Search code examples

Downsides to reading strings from Excel in python using encode('utf-8')

I am reading a large amount of data from an excel spreadsheet in which I read (and reformat and rewrite) from the spreadsheet using the following general structure:

book = open_workbook('file.xls')
sheettwo = book.sheet_by_index(1)
out = open('output.file', 'w')
for i in range(sheettwo.nrows):
     z = i + 1
     toprint = """formatting of the data im writing. important stuff is to the right -> """ + str(sheettwo.cell(z,y).value) + """ more formatting! """ + str(sheettwo.cell(z,x).value.encode('utf-8')) + """ and done"""

where x and y are arbitrary cells in this case, with x being less arbitrary and containing utf-8 characters

So far I have only been using the .encode('utf-8') in cells where I know there will be errors otherwise or foresee an error without using utf-8.

My question is basically this: is there a disadvantage to using .encode('utf-8') on all of the cells even if it is unnecessary?
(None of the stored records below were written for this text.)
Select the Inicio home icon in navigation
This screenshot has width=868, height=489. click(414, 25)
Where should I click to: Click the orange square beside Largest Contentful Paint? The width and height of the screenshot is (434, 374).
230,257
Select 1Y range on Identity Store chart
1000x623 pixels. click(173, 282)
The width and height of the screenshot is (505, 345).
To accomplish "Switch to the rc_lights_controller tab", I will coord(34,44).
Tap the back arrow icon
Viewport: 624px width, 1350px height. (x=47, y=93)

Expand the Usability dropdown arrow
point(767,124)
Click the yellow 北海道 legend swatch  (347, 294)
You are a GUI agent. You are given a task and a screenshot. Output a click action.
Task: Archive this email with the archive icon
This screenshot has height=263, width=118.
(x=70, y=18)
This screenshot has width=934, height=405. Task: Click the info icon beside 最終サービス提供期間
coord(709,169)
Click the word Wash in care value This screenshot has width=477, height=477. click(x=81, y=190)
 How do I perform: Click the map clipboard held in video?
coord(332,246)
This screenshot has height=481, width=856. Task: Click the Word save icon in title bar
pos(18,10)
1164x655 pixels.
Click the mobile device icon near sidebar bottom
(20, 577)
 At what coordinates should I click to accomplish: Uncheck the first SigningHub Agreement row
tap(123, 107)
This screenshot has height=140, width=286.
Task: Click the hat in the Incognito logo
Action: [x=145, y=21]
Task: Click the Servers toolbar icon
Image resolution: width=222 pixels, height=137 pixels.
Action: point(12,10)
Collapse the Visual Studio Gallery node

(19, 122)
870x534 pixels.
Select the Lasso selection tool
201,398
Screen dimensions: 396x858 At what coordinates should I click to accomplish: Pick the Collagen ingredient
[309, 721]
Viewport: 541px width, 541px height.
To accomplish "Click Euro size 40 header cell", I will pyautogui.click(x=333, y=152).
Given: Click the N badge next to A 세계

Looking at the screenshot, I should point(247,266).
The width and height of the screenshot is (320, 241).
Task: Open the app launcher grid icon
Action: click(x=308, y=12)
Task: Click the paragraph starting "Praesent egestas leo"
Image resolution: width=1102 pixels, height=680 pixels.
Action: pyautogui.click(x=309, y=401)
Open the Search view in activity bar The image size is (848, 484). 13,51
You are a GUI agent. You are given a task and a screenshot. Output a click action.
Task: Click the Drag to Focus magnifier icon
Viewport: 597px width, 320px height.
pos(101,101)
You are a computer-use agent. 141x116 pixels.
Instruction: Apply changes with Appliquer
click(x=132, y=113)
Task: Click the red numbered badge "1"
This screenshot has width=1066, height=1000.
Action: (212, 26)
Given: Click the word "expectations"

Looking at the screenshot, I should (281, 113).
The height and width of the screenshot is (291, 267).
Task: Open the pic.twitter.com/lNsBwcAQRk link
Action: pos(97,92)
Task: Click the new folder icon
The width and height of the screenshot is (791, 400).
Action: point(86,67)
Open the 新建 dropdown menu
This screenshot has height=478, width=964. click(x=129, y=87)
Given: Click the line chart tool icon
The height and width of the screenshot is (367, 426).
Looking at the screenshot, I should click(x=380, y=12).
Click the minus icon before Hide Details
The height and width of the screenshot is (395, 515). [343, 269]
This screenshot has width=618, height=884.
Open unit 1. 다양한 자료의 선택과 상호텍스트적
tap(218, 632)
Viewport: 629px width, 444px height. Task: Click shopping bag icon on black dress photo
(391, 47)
Efficiency is not an issue. the main issue is that it works even if there is a utf-8 character in a place there shouldn't be. If no errors would occur if I just lump the ".encode('utf-8')" onto every cell read, I will probably end up doing that.


  • The XLRD Documentation states it clearly: "From Excel 97 onwards, text in Excel spreadsheets has been stored as Unicode.". Since you are likely reading in files newer than 97, they are containing Unicode codepoints anyway. It is therefore necessary that keep the content of these cells as Unicode within Python and do not convert them to ASCII (which you do in with the str() function). Use this code below:

    book = open_workbook('file.xls')
    sheettwo = book.sheet_by_index(1)
    #Make sure your writing Unicode encoded in UTF-8
    out = open('output.file', 'w')
    for i in range(sheettwo.nrows):
        z = i + 1
        toprint = u"formatting of the data im writing. important stuff is to the right -> " + unicode(sheettwo.cell(z,y).value) + u" more formatting! " + unicode(sheettwo.cell(z,x).value) + u" and done\n"